Leave the pictures out, and repeat exactly each line from the one that holds "Click the Learn more link" through the final line of the entries below.

(Stored data entries)
========

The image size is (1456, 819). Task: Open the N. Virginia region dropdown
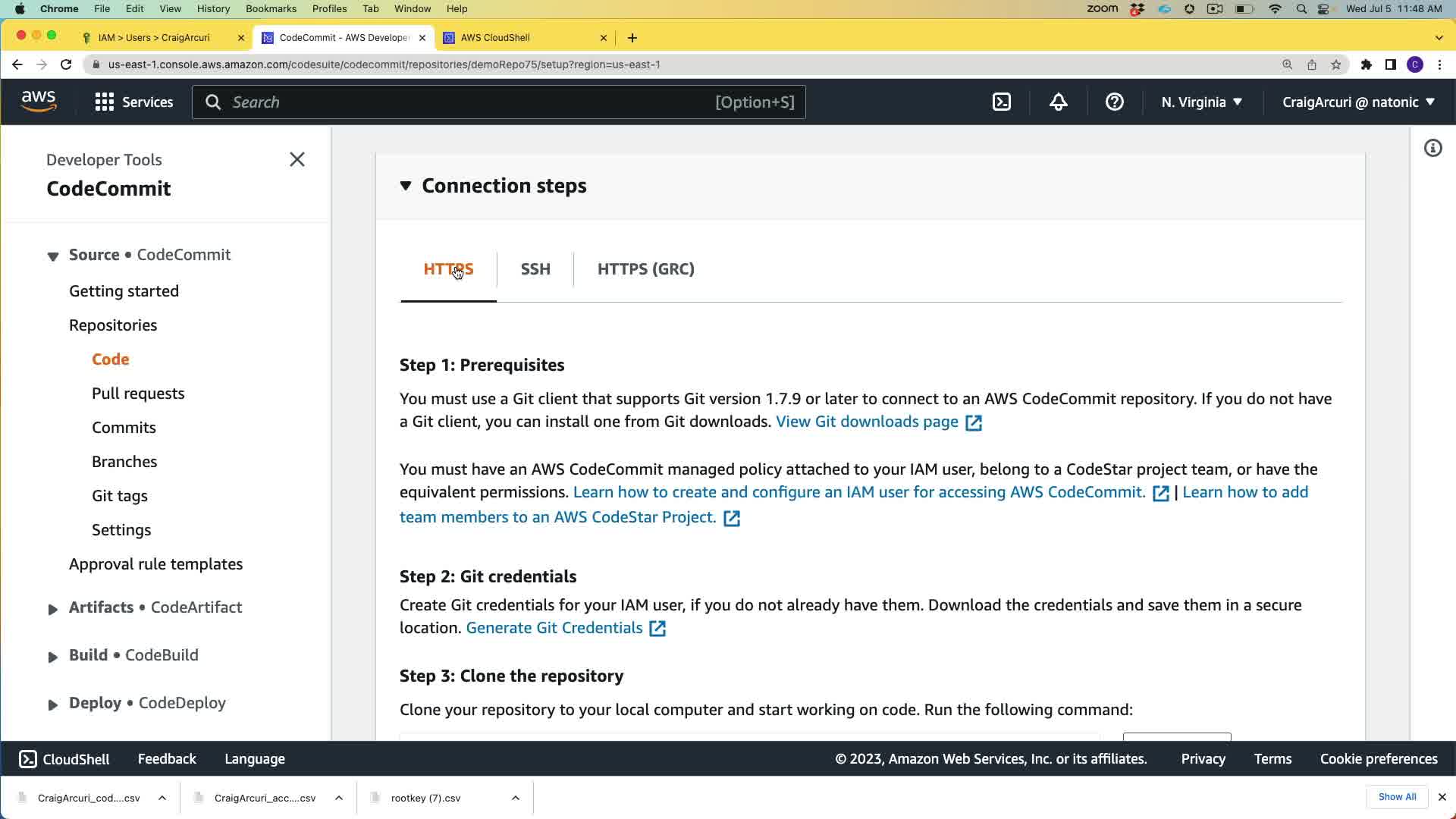coord(1201,102)
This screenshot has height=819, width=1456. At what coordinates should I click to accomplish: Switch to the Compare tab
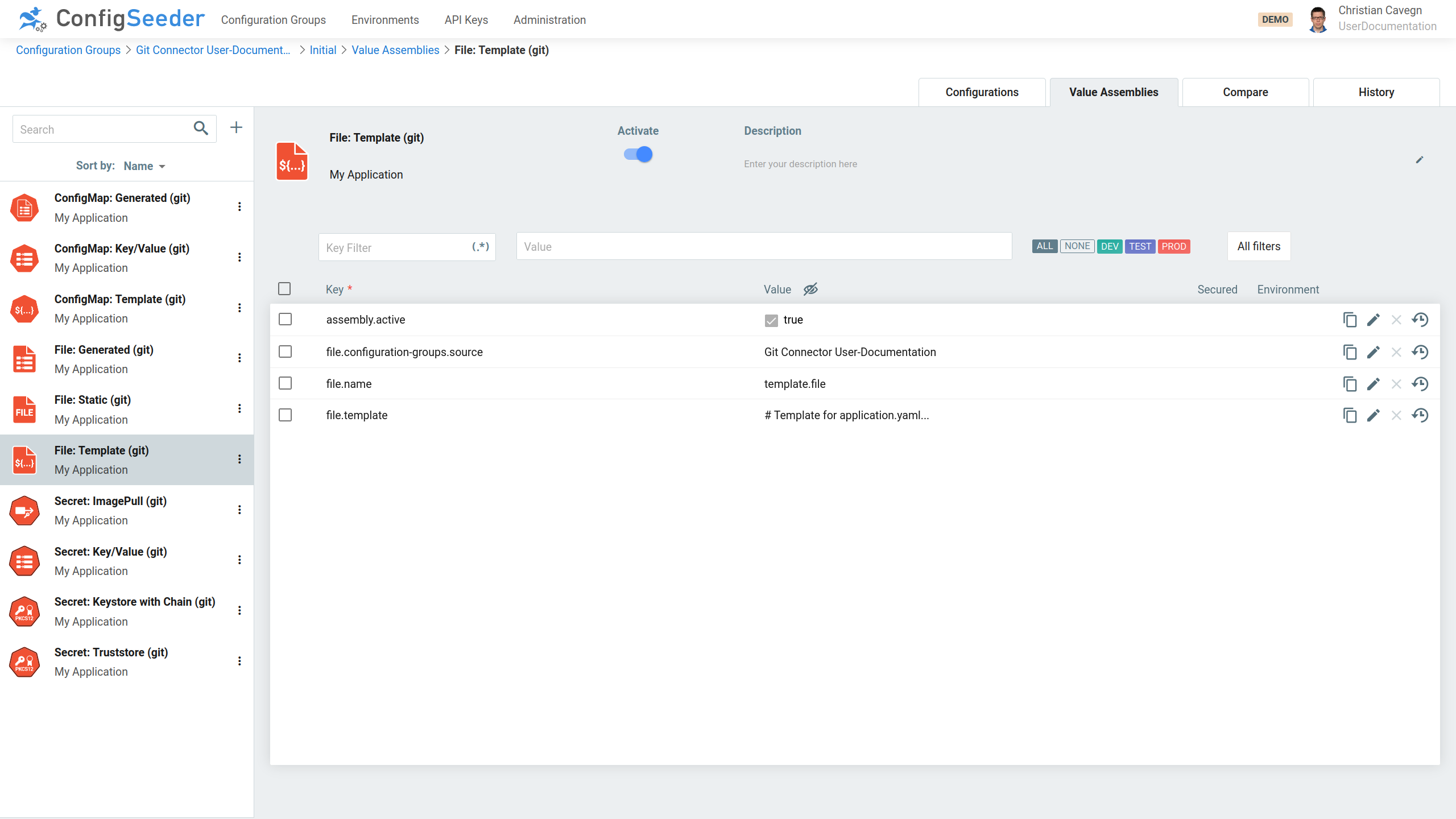[x=1245, y=92]
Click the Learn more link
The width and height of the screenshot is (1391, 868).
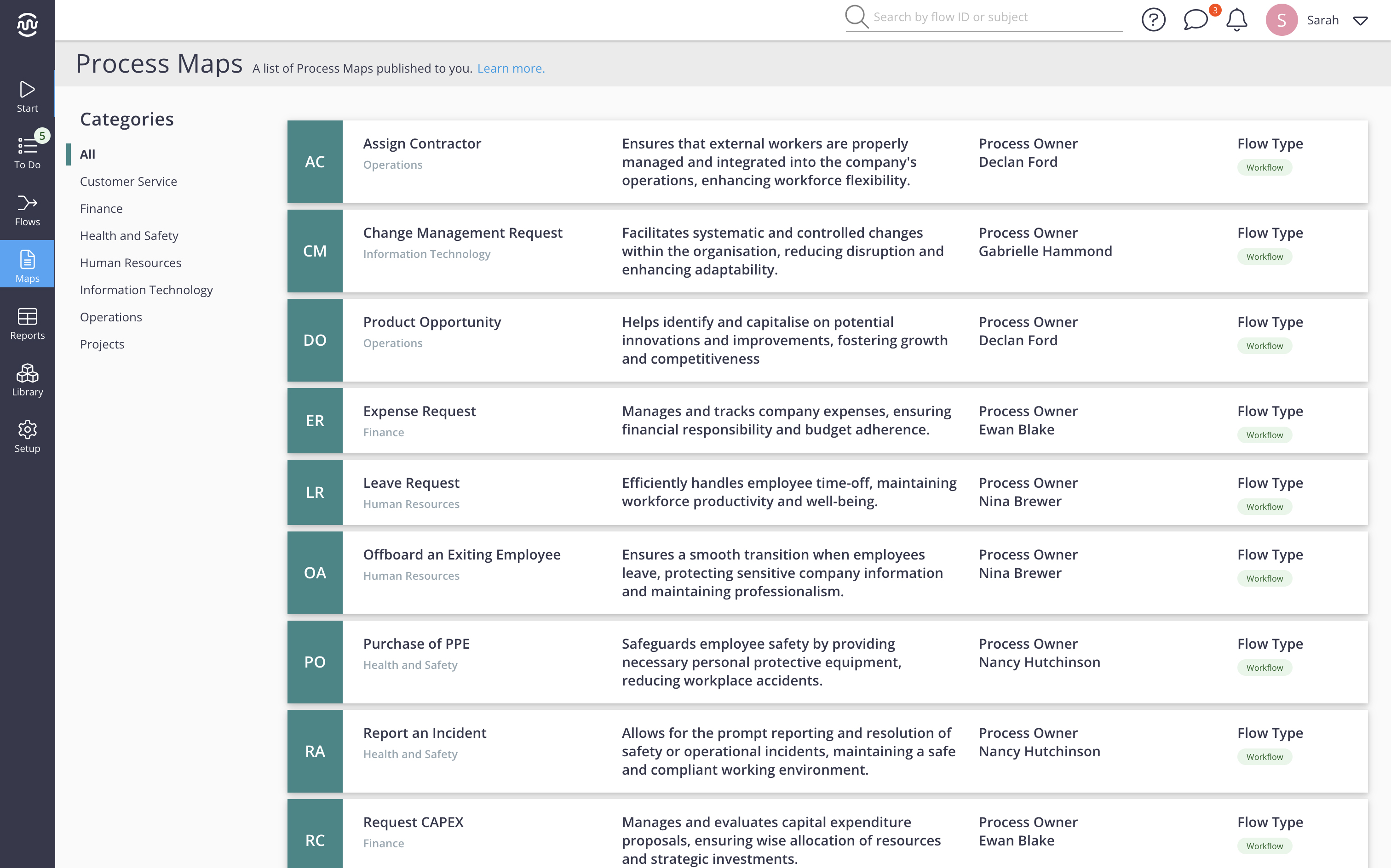(511, 69)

========

**SOLUTION:**
Click the Learn more link
The width and height of the screenshot is (1391, 868).
(511, 69)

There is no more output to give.